Reproduce exactly the lines beginning with the line that contains "Toggle 'Voor huidige" and ending at the final line of the material below.

········

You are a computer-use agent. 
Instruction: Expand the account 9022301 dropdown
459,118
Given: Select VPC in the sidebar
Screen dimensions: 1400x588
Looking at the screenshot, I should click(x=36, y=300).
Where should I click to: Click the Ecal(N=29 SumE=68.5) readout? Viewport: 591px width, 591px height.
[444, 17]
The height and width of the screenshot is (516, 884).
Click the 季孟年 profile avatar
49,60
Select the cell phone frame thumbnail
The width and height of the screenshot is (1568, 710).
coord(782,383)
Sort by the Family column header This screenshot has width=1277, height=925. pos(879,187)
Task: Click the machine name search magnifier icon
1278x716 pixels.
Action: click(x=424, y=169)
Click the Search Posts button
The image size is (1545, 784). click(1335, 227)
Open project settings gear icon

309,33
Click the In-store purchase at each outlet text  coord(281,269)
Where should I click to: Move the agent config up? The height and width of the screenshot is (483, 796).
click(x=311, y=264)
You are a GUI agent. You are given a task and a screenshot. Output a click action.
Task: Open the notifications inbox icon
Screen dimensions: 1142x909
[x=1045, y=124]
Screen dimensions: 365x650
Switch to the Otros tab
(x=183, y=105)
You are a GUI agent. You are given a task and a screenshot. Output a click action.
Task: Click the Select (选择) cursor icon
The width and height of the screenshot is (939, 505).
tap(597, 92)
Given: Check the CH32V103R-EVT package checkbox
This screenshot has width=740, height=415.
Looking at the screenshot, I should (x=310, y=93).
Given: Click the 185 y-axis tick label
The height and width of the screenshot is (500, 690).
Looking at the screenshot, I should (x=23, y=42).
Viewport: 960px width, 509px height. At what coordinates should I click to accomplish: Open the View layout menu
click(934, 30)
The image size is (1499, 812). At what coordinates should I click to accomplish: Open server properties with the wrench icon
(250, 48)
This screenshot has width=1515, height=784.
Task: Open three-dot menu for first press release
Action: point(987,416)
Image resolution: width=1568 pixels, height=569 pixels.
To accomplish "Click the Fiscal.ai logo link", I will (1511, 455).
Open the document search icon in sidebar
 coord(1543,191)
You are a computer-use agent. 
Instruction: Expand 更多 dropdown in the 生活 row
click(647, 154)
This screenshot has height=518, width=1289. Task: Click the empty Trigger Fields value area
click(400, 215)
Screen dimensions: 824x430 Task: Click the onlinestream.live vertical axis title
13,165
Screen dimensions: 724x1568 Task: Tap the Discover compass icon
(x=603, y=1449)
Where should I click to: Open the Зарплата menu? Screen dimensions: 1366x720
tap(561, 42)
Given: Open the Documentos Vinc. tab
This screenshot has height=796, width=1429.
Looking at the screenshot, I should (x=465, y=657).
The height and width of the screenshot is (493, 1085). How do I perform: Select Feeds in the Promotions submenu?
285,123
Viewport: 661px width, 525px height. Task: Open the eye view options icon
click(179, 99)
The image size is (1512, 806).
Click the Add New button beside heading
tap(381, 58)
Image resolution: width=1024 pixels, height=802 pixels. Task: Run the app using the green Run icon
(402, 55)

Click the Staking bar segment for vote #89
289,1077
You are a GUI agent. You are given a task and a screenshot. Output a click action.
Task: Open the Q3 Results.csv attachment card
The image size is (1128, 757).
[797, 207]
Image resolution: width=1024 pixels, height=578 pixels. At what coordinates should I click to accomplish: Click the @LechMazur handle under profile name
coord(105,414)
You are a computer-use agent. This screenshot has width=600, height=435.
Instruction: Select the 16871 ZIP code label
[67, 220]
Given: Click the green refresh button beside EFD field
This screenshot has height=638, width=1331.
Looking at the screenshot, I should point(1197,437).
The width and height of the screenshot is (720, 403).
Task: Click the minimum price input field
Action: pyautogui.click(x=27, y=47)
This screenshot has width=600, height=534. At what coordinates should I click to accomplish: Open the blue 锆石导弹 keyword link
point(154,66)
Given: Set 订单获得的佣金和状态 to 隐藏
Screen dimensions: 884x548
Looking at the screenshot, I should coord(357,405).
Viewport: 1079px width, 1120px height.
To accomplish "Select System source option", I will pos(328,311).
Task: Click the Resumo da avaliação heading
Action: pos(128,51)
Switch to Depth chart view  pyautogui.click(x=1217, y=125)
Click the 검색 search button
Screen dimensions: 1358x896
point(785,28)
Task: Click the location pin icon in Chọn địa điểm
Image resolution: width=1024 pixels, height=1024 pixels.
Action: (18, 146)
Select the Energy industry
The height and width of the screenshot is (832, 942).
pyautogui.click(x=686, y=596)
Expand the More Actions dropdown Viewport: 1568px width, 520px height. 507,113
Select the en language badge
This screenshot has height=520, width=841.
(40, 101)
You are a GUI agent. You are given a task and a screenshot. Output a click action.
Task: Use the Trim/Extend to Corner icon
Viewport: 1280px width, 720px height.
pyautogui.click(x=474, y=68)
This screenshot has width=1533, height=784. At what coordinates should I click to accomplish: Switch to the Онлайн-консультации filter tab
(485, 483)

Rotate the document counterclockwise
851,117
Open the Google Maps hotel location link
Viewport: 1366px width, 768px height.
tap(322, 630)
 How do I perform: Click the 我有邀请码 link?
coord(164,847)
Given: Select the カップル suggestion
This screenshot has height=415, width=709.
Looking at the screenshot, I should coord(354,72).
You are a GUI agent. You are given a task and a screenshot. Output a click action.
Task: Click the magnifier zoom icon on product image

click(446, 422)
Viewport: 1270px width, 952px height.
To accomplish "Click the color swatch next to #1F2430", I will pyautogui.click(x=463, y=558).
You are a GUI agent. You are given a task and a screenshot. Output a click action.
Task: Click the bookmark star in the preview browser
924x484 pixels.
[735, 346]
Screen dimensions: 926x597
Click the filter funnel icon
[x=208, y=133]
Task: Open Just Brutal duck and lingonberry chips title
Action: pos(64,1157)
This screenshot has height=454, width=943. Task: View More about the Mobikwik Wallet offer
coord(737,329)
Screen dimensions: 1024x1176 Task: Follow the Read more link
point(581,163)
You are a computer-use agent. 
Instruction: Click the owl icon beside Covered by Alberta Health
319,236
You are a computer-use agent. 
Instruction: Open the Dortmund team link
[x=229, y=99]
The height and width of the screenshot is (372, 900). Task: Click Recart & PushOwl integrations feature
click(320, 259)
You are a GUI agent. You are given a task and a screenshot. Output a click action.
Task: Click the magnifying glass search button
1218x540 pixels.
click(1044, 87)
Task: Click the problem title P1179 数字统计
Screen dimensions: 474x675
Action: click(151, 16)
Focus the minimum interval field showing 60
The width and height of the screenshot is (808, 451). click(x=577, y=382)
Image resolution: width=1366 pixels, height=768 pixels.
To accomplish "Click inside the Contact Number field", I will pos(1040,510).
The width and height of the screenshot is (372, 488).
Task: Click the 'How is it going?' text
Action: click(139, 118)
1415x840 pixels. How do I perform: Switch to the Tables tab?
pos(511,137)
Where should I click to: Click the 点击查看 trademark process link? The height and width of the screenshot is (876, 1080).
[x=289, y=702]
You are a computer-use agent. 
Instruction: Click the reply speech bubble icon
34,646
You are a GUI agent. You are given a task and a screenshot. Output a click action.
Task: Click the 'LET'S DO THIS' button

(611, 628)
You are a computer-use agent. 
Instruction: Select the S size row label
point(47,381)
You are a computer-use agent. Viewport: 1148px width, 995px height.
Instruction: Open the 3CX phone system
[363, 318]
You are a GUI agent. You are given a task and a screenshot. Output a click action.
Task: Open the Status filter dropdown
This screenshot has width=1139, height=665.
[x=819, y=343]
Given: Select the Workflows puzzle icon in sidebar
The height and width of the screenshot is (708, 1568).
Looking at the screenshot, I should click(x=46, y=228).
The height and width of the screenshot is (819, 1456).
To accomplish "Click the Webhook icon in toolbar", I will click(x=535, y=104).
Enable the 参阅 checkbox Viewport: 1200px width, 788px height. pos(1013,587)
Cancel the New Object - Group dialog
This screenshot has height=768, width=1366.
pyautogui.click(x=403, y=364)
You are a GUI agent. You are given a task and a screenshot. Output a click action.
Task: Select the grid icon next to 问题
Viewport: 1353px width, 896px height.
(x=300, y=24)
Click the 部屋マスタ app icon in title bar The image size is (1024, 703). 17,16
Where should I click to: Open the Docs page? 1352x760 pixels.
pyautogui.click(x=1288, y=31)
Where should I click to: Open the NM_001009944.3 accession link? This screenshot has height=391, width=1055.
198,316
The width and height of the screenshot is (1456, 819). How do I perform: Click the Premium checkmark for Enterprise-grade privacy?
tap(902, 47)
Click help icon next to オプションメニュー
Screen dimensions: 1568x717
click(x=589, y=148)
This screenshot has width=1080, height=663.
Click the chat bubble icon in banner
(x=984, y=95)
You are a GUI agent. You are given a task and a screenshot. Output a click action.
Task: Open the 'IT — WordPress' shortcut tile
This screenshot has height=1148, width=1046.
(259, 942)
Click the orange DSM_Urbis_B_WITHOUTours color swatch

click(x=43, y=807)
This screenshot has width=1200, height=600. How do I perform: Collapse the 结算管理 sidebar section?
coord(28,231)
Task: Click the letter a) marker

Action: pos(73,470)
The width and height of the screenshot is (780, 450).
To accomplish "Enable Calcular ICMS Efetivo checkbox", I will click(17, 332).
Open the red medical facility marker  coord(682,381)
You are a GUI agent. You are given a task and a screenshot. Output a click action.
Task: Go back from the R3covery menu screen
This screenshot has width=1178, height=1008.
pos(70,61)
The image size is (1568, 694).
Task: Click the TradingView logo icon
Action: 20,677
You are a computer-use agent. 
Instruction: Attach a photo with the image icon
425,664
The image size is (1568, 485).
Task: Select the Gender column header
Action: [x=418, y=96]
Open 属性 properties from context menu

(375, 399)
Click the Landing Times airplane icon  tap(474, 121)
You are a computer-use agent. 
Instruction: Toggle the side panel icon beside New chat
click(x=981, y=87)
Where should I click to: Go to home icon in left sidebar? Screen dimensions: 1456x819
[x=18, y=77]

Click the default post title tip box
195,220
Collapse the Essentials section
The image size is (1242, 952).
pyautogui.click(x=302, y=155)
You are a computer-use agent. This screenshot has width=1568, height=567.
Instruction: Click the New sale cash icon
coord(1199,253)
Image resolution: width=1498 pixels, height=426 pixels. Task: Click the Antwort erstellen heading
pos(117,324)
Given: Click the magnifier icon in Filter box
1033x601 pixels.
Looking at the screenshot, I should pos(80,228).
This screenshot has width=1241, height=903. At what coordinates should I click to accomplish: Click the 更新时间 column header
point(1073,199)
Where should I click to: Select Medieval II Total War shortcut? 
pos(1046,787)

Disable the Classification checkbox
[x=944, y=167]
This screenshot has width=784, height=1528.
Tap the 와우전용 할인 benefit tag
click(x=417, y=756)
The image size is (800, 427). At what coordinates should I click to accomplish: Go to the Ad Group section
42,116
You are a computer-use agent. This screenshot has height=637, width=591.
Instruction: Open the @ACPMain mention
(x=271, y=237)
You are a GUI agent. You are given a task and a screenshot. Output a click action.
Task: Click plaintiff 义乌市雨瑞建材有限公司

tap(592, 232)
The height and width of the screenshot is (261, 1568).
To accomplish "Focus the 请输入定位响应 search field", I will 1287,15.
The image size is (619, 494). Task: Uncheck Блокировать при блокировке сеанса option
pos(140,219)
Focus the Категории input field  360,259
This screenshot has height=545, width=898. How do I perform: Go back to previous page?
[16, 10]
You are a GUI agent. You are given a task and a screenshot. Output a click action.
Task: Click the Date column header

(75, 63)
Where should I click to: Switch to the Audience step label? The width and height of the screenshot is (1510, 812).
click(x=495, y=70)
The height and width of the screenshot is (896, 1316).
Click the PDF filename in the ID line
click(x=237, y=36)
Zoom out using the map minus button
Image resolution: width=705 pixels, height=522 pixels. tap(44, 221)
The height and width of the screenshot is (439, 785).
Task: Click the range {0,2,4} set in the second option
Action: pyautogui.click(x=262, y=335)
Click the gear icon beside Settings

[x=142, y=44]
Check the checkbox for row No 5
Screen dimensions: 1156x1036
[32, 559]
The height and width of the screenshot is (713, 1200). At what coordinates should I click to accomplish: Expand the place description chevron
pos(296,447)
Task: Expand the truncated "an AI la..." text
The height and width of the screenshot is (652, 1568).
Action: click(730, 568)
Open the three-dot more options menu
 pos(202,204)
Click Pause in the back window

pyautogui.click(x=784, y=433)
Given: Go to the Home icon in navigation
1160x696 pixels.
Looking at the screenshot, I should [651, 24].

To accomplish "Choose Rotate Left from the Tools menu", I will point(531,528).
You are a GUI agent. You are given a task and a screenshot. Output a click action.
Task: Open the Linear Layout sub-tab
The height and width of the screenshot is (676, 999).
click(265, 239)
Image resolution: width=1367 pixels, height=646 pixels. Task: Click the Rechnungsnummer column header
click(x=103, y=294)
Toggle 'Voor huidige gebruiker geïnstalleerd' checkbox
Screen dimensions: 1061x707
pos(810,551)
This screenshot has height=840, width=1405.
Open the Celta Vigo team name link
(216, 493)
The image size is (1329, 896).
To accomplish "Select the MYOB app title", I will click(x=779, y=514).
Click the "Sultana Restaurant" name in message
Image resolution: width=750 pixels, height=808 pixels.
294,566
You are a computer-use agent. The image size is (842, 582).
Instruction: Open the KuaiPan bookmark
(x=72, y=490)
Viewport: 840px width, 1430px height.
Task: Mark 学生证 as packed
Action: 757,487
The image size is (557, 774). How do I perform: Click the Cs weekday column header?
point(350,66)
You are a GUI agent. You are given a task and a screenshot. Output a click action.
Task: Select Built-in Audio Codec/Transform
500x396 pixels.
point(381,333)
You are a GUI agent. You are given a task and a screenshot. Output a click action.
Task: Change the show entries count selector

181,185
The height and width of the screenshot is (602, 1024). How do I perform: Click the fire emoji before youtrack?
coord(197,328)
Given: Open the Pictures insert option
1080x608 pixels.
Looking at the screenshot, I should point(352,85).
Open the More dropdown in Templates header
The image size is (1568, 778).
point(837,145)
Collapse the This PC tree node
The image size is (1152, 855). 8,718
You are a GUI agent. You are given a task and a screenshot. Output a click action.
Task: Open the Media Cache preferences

········

■ PROBLEM SOLUTION ■
Toggle 'Voor huidige gebruiker geïnstalleerd' checkbox
Screen dimensions: 1061x707
pos(810,551)
This screenshot has height=840, width=1405.
Open the Celta Vigo team name link
(216, 493)
The image size is (1329, 896).
To accomplish "Select the MYOB app title", I will click(x=779, y=514).
Click the "Sultana Restaurant" name in message
Image resolution: width=750 pixels, height=808 pixels.
294,566
You are a computer-use agent. The image size is (842, 582).
Instruction: Open the KuaiPan bookmark
(x=72, y=490)
Viewport: 840px width, 1430px height.
Task: Mark 学生证 as packed
Action: 757,487
The image size is (557, 774). How do I perform: Click the Cs weekday column header?
point(350,66)
You are a GUI agent. You are given a task and a screenshot. Output a click action.
Task: Select Built-in Audio Codec/Transform
500x396 pixels.
point(381,333)
You are a GUI agent. You are given a task and a screenshot. Output a click action.
Task: Change the show entries count selector

181,185
The height and width of the screenshot is (602, 1024). How do I perform: Click the fire emoji before youtrack?
coord(197,328)
Given: Open the Pictures insert option
1080x608 pixels.
Looking at the screenshot, I should point(352,85).
Open the More dropdown in Templates header
The image size is (1568, 778).
point(837,145)
Collapse the This PC tree node
The image size is (1152, 855). 8,718
You are a GUI agent. You are given a task and a screenshot. Output a click action.
Task: Open the Media Cache preferences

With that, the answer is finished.